Then why are we declining globally, if the methods we use now are supposedly better?
 
Uhh, good? Send them back to 3rd grade if they're at a 3rd grade level. That's literally what "grade level" means.

1) That's a really bad way to have your classes. Older kids like that are not going to do well in that environment and it's going to be disruptive to everyone.

2) Part of this is the performance metric of the teacher. If you as a 5th grade teacher are handed a kid who reads at a 1st grade level and you manage to teach that kid up to a 4th grade level, that's an unqualified success, but under the standard of proficiency, that's counted as a failure by you, the teacher.

Similarly, if another 5th grade teacher is given a kid who can read at a 7th grade level and after that class now reads at a 5th grade level, that's counted as a success for that teacher even though the kid actually got worse at reading because of the class.
 
Uhh, good? Send them back to 3rd grade if they're at a 3rd grade level. That's literally what "grade level" means.

But what if they are fine at 5th grade level math, science, etc.? Should they be playing dodgeball with the 3rd graders, too? You mentioned splitting up grade levels, but I would think that might lead to weird social issues. We can help kids throughout their school career to achieve proficiency without upending their lives and setting them backwards in the areas where they are at grade level.
 

GhaleonQ

Member
Thanks for this. I guess my only concern then is the injection of religion into the public education sphere. Who created everything? If god is a correct answer, the student may still score high which says that is the answer, but they are certainly getting a worse education.

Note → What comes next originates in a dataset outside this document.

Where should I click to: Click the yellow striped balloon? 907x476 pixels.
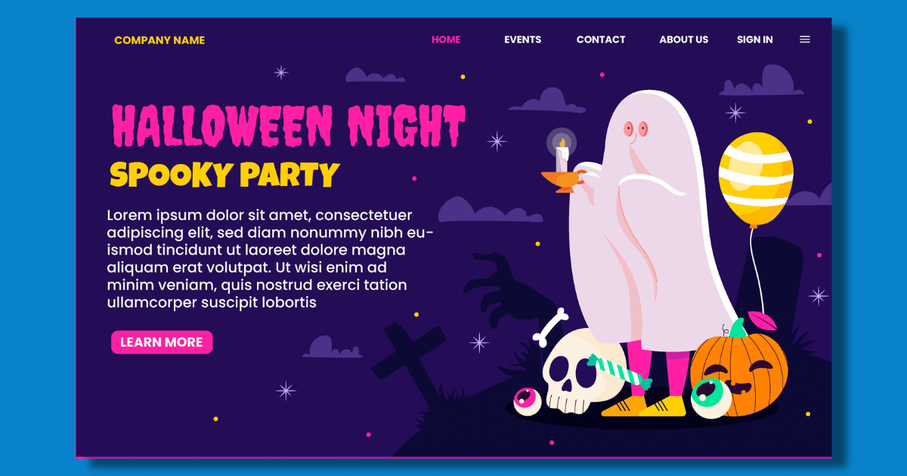(756, 179)
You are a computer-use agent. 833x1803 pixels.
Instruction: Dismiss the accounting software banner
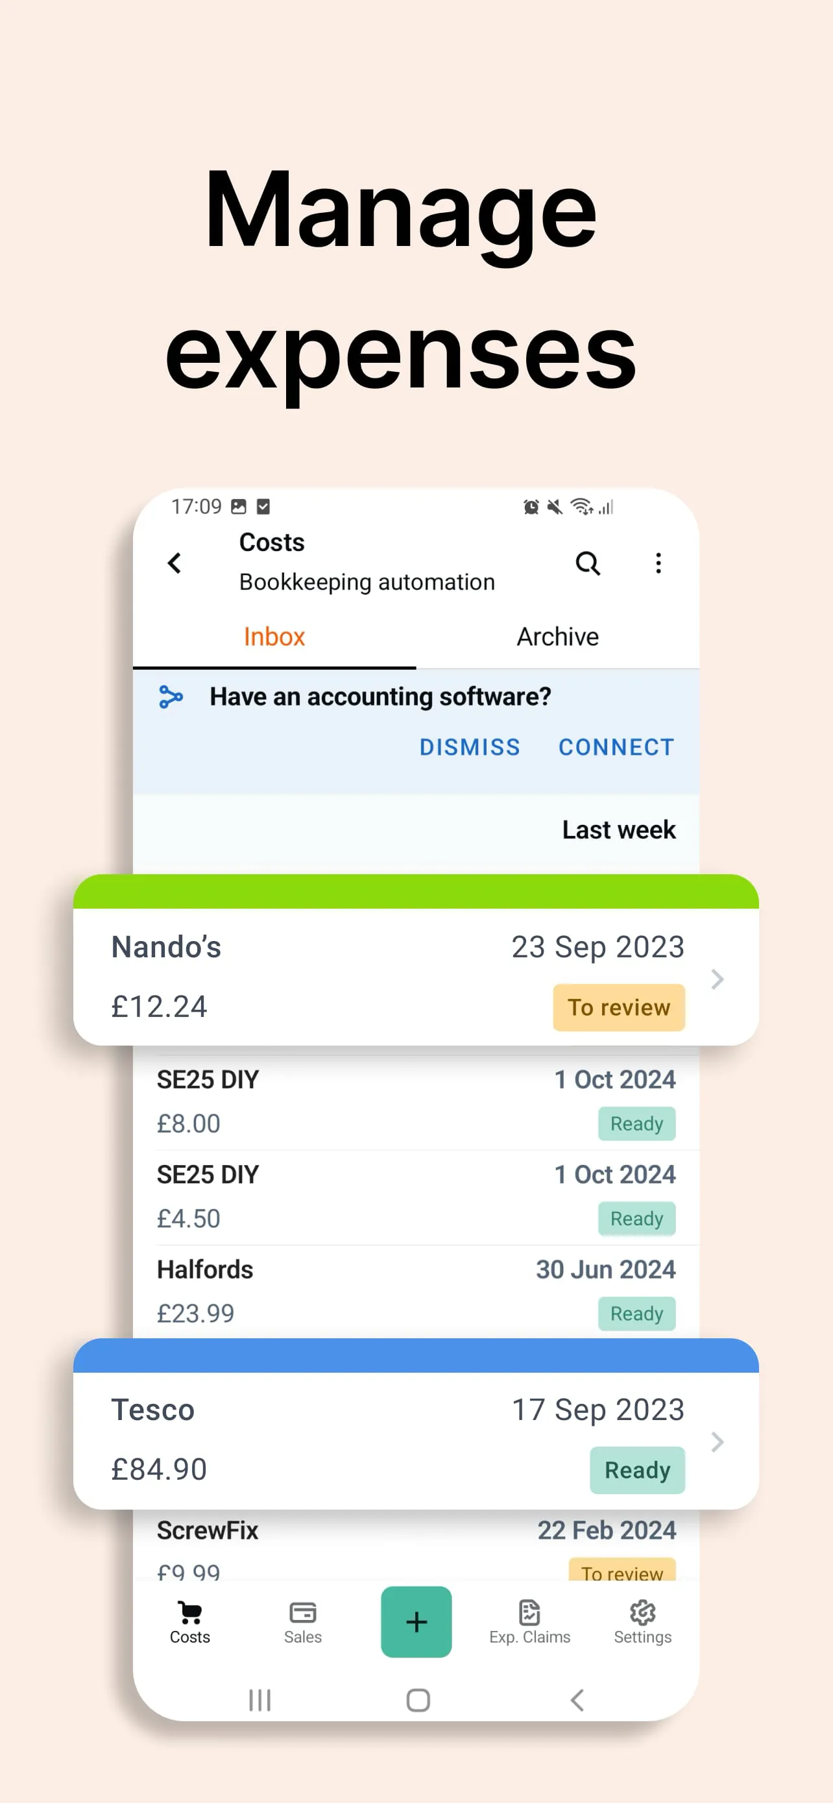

Again, trying to be fair, that is so often not the case.

(And it's never true of charter schools, which are not religious schools.)

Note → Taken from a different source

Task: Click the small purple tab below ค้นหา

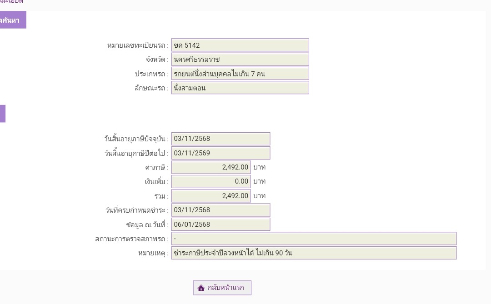Action: (x=2, y=114)
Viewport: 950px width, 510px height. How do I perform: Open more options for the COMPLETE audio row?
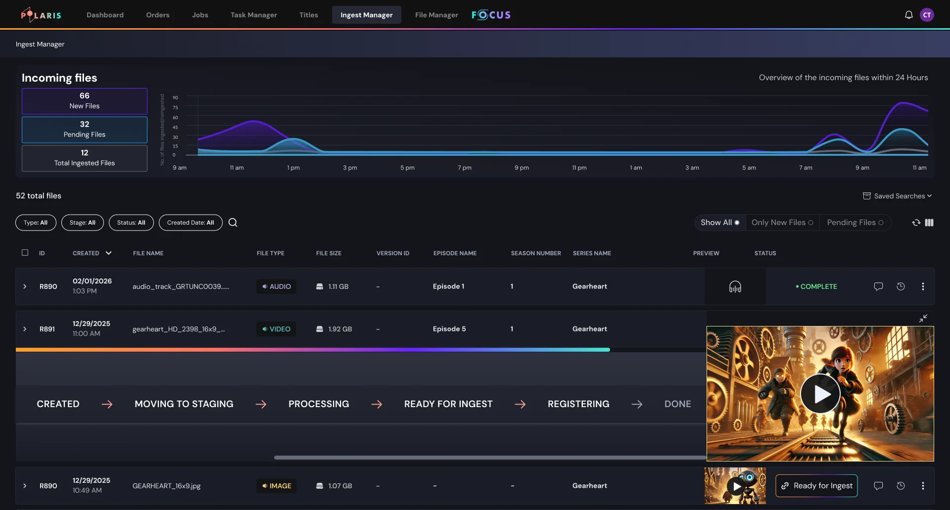click(x=923, y=286)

I'll ignore the theology part to talk practically. If you're a child whose father died of a heart attack, whose mother is in prison, whose grandmother is laid up but able to house you, and you're the "leader" of a household at 15 with 4 younger siblings, you know what's great? Transformative, even?

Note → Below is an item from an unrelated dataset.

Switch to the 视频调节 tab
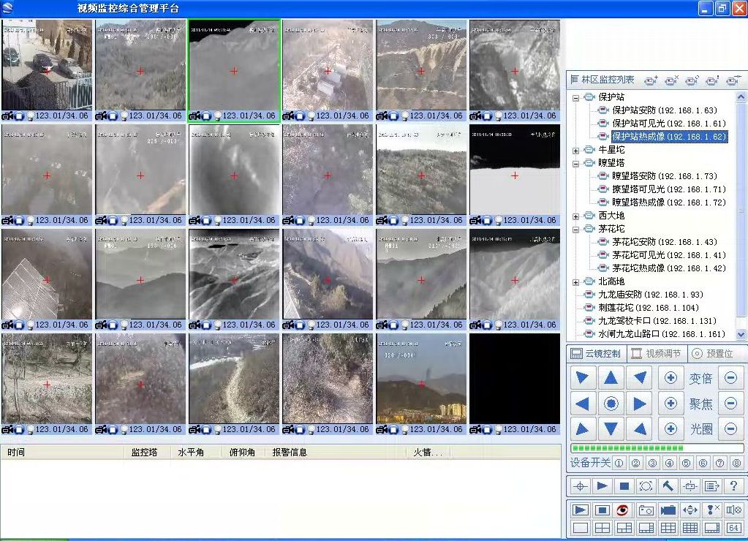Image resolution: width=748 pixels, height=541 pixels. (x=656, y=354)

Hearing and believing that God created you for a special purpose, that you can let go of your anger at the lack of justice and instead live of a life of love, service, and perhaps greatness, that ”he who loves God has no need of tears, no need of admiration, in his love he forgets his suffering, yea, so completely has he forgotten it that afterwards there would not even be the least inkling of his pain if God Himself did not recall it, for God sees in secret and knows the distress and counts the tears and forgets nothing."

Hearing THAT often creates a substantive change in children's lives, especially low-income ones.

Lutheran and Catholic schools here rock test scores, which is great (and the top schools for science are all Lutheran, ha ha ha), but the change often comes about through softening a heart.

I get you might not care because it's, to you, a false worldview, but you're not given a choice between schools that teach exactly what you think you should be taught. There are horrendous districts schools, and there are often excellent religious schools with underused resources, driven by passionate people who get paid even worse than district teachers but do it for the right reasons.

Which do you pick? Even if I wasn't religious, I'd pick the latter every time. A life saved imperfectly is far better than a life wasted "for the right reasons."

To be fair to you, though, yes, I understand being mad about children being taught some bedrock principles that are demonstrably false to you.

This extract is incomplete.